The thyrotropin-releasing hormone test may predict recurrence of clinical depression within ten years after discharge.


OBJECTIVES: The underlying pathogenic mechanisms and predictors of recurrence in major depressive disorder are still largely unknown. Hypothalamic-pituitary-thyroid (HPT) axis and hypothalamus-pituitary-adrenocortical (HPA) axis dysregulation are thought to be related to the development and course of depression.

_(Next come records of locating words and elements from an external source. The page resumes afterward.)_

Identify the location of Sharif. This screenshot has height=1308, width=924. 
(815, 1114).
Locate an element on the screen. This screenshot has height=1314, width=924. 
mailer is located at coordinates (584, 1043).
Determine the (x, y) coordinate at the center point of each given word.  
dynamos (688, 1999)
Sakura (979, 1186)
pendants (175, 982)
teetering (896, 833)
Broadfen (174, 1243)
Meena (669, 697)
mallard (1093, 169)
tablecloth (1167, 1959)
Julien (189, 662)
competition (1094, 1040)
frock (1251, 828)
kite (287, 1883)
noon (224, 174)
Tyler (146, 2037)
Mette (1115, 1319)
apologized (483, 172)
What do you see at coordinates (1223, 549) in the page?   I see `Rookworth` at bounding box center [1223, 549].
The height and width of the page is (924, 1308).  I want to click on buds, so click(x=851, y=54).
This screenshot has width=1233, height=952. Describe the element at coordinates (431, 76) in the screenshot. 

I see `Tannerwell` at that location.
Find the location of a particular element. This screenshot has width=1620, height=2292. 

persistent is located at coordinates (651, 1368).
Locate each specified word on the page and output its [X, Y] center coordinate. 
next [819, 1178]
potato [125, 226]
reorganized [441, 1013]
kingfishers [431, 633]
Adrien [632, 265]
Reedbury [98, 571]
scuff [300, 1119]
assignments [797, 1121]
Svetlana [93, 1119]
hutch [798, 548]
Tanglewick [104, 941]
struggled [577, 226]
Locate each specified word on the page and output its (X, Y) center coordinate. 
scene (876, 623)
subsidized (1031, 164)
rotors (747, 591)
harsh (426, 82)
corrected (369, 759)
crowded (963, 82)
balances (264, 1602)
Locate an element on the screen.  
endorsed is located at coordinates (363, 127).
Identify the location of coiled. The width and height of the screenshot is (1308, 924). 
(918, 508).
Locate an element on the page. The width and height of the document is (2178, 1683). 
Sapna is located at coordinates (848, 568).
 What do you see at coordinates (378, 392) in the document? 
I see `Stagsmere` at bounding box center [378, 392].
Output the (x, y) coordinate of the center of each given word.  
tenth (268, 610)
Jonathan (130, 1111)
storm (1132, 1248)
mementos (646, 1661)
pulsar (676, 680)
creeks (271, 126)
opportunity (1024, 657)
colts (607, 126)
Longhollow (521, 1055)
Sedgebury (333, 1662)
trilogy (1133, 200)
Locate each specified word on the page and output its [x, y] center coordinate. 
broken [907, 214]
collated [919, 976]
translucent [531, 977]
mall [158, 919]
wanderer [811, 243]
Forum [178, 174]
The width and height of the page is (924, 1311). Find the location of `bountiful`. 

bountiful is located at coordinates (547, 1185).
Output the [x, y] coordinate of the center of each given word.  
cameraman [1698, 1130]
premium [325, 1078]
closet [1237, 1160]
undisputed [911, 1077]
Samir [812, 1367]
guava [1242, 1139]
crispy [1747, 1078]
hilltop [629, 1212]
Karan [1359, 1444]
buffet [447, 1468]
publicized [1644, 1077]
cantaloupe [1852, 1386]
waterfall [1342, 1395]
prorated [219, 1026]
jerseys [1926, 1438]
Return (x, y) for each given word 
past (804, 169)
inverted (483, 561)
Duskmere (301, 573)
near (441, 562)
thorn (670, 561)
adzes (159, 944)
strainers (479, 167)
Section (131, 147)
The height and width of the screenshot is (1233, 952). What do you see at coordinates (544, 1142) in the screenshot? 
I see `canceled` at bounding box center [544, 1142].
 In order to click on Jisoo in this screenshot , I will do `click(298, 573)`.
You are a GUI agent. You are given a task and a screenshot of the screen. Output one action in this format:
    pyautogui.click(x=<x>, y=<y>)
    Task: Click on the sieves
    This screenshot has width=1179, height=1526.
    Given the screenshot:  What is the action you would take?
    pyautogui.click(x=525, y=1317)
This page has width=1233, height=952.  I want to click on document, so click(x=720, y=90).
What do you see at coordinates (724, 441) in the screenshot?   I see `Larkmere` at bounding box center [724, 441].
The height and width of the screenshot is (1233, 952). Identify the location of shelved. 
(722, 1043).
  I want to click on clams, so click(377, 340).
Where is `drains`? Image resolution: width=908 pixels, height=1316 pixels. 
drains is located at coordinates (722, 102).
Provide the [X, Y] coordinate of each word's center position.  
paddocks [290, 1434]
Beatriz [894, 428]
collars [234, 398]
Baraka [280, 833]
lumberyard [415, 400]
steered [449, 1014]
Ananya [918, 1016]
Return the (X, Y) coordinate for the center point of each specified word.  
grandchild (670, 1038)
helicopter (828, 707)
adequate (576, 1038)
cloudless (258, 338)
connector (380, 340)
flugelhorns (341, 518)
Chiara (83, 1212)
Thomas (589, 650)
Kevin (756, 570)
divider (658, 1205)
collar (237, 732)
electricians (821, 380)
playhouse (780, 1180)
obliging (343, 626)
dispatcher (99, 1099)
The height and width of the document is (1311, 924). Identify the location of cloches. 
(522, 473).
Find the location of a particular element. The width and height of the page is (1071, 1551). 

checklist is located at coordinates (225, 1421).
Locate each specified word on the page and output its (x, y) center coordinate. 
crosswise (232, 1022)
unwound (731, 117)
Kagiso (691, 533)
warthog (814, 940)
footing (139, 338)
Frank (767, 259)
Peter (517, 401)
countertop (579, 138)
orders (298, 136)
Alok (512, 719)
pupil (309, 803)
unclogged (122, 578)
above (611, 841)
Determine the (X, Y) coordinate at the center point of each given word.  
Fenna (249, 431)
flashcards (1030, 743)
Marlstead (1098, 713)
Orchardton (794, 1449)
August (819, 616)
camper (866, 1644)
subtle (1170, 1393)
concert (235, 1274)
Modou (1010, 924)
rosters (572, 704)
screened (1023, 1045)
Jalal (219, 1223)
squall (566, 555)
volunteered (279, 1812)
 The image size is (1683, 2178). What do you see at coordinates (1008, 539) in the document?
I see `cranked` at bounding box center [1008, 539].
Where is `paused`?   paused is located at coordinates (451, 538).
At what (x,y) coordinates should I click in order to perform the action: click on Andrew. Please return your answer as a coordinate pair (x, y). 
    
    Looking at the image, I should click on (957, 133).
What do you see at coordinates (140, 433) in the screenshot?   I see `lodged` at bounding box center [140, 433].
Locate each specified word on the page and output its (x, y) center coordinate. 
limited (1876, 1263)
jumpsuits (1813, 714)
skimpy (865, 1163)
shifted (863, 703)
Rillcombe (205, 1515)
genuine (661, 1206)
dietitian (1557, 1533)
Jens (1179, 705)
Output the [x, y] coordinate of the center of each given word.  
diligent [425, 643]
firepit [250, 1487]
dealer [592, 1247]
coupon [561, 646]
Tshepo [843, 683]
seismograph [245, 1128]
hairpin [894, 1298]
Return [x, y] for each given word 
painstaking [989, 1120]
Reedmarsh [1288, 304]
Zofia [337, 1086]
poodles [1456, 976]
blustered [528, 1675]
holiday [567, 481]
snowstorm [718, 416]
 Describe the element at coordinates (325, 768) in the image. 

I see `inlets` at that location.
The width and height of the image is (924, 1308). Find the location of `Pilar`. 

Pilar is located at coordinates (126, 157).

DESIGN AND SETTING: Over a ten-year period, we investigated whether the results of thyrotropin-releasing hormone (TRH) testing and combined dexamethasone/corticotropin-releasing hormone (DEX/CRH) testing could be correlated with the recurrence of depression in 25 outpatients with clinically remitted major depression for at least 10 years.

MATERIALS AND METHODS: Twenty-five patients (16 women and 9 men, 48.1 years of age, SD=11.4, range 22-84) with major depressive disorder were available for evaluation during hospitalization. TRH and DEX/CRH tests were administered at admission.

RESULTS: Patients who recurred within ten years after remission exhibited significantly higher thyroid stimulating hormone (TSH) responses to TRH at the time of admission compared to those who did not recur. There was no significant correlation between recurrence and DEX/CRH levels after controlling for age, sex, and body mass index.

CONCLUSION: The findings of this study suggest that the TRH test may predict future recurrence in patients with depression.